DBSA bill back in Parliament

Amid the budget vote presentations, the Fifth Parliament’s first deliberations on actual legislation kicked off today when the Standing Committee on Finance was briefed by National Treasury on the Development Bank of Southern Africa (DBSA) Amendment Bill. The DBSA Bill was actually tabled in the last Parliament prior to the elections but as there was not sufficient time to discuss the proposed amendments, the new National Assembly agreed to resume proceedings on the Bill.

The DBSA is mandated to develop key infrastructure sectors such as water and sanitation, energy, transport, education and health. Their key areas of focus are municipalities, state owned companies, independent power producers ad public-private partnerships. Outside South Africa, DBSA also focuses on the SADC region.

The proposed changes to the Bill include extending the Bank’s operations to other African countries beyond SADC, to increase authorised share capital of DBSA and to enable further increases to address the growing demand for infrastructure funding and enhance the Bank’s capital base. The Bill also aims to amend the Minister’s regulation-making powers.

The DBSA’s authorised share capital proposal is that its share capital move from R5 billion to R20.2 billion as well as changing the number of shares from 500 000 to 2 020 000.

The Bill would enable the Minister to initiate regulations without having to be requested by shareholders of the Board to do so and the Minister now would have the power to determine which other African countries outside SADC the DBSA may operate in.

After the presentation by the National Treasury, DA MP, Dr Dion George, wanted to know where DBSA would be getting the money from to fund the steep increase in the share capital. He added that if the money would be coming from the public then there needed to be checks and balances in the Bill to ensure the money “is going to get properly spent”.

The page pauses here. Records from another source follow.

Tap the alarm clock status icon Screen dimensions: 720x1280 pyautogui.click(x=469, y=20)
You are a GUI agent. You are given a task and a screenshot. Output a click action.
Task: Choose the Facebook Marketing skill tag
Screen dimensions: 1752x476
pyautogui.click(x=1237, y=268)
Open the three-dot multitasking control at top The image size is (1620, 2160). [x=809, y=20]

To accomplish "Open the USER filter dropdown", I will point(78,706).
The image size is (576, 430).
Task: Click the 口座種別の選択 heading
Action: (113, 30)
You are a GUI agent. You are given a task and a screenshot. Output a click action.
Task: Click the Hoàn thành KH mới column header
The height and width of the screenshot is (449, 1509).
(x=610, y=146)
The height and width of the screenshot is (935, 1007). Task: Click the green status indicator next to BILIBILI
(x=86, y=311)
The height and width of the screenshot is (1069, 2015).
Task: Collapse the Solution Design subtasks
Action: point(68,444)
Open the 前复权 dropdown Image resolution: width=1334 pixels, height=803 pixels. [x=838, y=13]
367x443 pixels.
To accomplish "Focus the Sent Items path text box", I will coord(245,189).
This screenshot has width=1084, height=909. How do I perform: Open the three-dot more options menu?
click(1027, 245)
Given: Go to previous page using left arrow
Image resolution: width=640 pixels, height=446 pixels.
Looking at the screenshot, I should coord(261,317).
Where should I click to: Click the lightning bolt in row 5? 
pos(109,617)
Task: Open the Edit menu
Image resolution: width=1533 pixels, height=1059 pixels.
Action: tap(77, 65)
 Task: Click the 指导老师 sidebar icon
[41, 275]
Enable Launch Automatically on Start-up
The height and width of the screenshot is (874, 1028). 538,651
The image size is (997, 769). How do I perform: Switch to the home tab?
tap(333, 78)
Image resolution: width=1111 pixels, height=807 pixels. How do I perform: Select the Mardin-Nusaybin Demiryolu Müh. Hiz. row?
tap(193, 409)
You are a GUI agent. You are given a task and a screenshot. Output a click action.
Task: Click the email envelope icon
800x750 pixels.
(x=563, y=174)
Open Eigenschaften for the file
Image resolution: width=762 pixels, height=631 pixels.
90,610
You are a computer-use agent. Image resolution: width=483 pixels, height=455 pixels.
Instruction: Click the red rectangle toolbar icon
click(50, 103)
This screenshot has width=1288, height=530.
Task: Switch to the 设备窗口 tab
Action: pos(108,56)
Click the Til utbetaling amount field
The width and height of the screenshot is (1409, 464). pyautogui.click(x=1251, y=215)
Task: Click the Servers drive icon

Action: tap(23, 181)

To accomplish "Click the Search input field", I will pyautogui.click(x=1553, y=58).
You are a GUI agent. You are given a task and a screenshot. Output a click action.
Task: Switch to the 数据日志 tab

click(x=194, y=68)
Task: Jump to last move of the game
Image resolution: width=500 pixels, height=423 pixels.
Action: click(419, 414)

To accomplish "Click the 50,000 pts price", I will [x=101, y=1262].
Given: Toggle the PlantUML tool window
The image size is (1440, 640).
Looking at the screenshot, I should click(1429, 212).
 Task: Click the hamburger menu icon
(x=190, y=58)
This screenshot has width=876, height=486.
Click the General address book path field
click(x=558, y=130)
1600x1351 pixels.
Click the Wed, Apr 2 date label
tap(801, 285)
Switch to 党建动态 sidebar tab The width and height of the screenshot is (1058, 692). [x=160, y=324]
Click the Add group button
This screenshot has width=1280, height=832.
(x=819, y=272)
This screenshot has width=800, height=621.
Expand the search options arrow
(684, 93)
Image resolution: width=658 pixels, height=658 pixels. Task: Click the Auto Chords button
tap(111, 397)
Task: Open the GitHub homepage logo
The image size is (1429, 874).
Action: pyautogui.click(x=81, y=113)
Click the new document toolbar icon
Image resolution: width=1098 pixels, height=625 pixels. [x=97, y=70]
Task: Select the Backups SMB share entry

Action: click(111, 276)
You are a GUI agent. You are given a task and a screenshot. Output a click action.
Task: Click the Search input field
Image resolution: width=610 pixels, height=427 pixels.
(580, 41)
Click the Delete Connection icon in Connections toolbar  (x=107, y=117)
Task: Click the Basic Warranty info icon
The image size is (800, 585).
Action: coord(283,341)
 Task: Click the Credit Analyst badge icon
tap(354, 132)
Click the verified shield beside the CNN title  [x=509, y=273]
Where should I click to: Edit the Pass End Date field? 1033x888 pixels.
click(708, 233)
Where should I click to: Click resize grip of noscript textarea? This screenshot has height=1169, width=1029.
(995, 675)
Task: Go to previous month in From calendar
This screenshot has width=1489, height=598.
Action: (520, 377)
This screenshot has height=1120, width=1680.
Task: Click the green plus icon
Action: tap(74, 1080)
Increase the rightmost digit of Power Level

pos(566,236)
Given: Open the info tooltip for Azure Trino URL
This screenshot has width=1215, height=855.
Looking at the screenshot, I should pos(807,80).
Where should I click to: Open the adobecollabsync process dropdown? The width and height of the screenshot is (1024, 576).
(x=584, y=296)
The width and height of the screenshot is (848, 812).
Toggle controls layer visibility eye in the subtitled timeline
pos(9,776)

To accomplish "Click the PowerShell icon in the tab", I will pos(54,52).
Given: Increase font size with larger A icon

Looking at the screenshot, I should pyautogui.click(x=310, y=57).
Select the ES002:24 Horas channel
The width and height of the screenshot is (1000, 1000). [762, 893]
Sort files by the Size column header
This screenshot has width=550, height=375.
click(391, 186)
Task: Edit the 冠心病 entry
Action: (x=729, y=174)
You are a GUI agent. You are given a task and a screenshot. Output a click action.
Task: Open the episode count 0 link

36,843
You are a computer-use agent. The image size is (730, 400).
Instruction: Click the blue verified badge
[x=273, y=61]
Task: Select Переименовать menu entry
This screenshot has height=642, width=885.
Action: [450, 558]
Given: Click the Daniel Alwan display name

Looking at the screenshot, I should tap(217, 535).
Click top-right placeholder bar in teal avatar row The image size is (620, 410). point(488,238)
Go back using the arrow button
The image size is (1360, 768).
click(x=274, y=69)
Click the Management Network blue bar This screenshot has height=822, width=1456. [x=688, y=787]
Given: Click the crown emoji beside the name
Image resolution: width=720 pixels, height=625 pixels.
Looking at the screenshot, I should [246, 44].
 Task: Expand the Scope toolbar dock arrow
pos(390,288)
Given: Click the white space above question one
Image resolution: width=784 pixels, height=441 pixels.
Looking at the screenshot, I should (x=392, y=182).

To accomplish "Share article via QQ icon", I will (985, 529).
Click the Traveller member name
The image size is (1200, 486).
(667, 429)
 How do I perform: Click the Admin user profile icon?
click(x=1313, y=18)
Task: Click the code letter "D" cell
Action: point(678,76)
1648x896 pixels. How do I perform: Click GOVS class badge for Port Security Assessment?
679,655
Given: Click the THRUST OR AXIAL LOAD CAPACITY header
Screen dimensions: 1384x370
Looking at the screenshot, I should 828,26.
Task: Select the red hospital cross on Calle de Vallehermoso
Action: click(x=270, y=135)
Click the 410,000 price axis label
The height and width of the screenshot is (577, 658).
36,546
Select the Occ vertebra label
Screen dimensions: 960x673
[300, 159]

Even though Treasury’s Ben Mokheseng explained that the increased figure was not made up “of actual cash” but rather “callable capital” that “helps when we go into the market to negotiate better terms for borrowing”, George was still unsatisfied. “The fact of the matter is that it is callable [then] if an event occurs that you have to call on the money, you have to call on it,” George said.

Earlier, Treasury’s Lefentse Radikeledi had said the there were prudential limits that brought into account the political risks a country faced before a loan was granted and that so far very few countries had been unable to pay back their loans. Radikeledi added that the DBSA’s focus was “not just about making money but also about regional integration”.

Later, on the proposal that the Finance Minister determine which African countries the DBSA does business with, Committee Chair Yunus Carrim asked whether the Bill should set out basic criteria, “or is that over regulatory?” Treasury’s legal drafter, Adv Empie van Schoor, speaking in her personal capacity, said that she thought that the Chair’s suggestion would be helpful.

During the course of the discussion, ANC MP Pinky Kekana questioned why the Department had called for public comment during December/January 2013, saying that it was “very unfair” for municipalities and other stakeholders to participate at that time of year.

Van Schoor responded that she agreed it was not the best time to have public hearings but they had to be scheduled that time in order for the Bill to be tabled in Parliament in time for it to be passed before the elections. Van Schoor added that she hoped that when the Committee looked at the submissions, more members of the public would be given the chance to comment on the Bill.